Demystifying Sports Nutrition

Performance Booster

A secret that Krista Austin, Ph.D., of Performance and Nutrition Coaching, shares with her elites is taking sodium bicarbonate, or baking soda, in gel capsules.

“It will expand your blood volume, give you more sodium and act as a buffer for you to tolerate lactic acid better so you won’t be breathing as hard,” she reveals. “If you’re a salty sweater, sodium bicarbonate loading will help prevent cramping and dehydration.”

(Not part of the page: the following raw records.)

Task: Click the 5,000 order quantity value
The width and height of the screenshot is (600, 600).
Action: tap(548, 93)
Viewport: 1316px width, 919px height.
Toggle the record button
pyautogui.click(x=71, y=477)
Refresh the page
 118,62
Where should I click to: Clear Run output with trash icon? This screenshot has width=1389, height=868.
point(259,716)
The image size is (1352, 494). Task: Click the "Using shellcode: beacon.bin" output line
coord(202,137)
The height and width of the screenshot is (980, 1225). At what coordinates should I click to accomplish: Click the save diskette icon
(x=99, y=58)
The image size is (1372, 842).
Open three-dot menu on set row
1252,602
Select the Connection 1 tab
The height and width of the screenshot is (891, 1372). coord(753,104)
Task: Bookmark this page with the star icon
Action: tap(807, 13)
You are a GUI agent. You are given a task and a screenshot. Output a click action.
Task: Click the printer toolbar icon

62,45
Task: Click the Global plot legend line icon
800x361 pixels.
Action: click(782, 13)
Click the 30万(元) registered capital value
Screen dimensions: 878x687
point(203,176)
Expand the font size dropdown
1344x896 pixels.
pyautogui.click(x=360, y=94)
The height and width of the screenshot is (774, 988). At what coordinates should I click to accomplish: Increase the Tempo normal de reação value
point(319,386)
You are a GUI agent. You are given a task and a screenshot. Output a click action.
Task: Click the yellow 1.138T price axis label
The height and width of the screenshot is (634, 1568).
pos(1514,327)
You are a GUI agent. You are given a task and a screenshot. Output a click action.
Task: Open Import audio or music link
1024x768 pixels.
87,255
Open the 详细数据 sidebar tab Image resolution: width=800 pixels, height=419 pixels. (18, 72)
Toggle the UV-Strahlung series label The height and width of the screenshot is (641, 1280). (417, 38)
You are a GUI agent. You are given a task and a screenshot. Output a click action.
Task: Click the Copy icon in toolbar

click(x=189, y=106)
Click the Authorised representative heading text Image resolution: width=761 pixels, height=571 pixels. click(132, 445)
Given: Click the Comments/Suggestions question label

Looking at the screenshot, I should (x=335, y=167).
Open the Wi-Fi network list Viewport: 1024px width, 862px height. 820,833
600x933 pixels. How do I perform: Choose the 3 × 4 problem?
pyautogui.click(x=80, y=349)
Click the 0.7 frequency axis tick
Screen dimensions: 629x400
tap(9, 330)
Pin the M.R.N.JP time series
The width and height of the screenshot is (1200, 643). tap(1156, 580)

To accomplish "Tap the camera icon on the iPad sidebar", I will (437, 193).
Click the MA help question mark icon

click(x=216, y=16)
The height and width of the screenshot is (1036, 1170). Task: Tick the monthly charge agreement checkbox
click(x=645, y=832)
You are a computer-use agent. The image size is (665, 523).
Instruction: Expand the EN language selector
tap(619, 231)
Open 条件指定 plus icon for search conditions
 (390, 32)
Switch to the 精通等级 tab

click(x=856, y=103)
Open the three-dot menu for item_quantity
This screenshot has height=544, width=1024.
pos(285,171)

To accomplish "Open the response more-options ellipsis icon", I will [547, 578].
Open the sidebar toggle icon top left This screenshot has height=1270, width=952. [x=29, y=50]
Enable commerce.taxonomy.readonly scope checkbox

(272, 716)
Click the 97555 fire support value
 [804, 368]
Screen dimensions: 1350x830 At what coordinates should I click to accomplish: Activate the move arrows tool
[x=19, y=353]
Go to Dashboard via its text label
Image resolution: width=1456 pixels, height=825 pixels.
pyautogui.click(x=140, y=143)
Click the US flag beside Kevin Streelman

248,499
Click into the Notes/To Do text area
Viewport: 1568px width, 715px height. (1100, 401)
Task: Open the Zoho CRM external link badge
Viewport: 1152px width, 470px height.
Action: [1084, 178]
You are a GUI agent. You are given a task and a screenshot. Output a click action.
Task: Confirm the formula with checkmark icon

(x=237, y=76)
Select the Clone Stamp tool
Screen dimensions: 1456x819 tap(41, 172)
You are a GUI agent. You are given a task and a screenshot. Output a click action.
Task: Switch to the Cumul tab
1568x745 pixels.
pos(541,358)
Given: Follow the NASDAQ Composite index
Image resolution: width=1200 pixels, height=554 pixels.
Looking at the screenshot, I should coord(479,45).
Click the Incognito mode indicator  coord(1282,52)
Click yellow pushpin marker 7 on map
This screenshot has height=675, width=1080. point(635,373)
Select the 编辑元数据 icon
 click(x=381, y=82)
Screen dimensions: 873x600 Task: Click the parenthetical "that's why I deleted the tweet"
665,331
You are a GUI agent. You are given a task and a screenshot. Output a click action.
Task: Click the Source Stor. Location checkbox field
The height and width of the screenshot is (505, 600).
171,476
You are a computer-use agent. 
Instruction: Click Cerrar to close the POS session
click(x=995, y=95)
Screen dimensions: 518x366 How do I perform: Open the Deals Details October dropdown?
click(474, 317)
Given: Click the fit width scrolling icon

Here’s how to do it: Buy gelatin capsules from Whole Foods and fill with a tiny amount, about 0.3mg per kilogram of body weight, of baking soda. Don’t even contemplate not using the gel caps or else you’ll be “strapped to the toilet,” Austin says.

Take with a light carbohydrate beverage before hard, long tempo runs or long interval workouts a few times during training to ensure that your body can tolerate it. You may feel a bit heavier and thirstier; Austin recommends hydrating with Gatorade’s G2 sports drink when you’re trying this. In the five days before a goal race, Austin has her athletes take 10 capsules throughout each day with fluid. You can’t use this trick all the time, Austin warns, but when used sparingly, can be “one of the keys to dropping and doing push-ups after a marathon,” she says.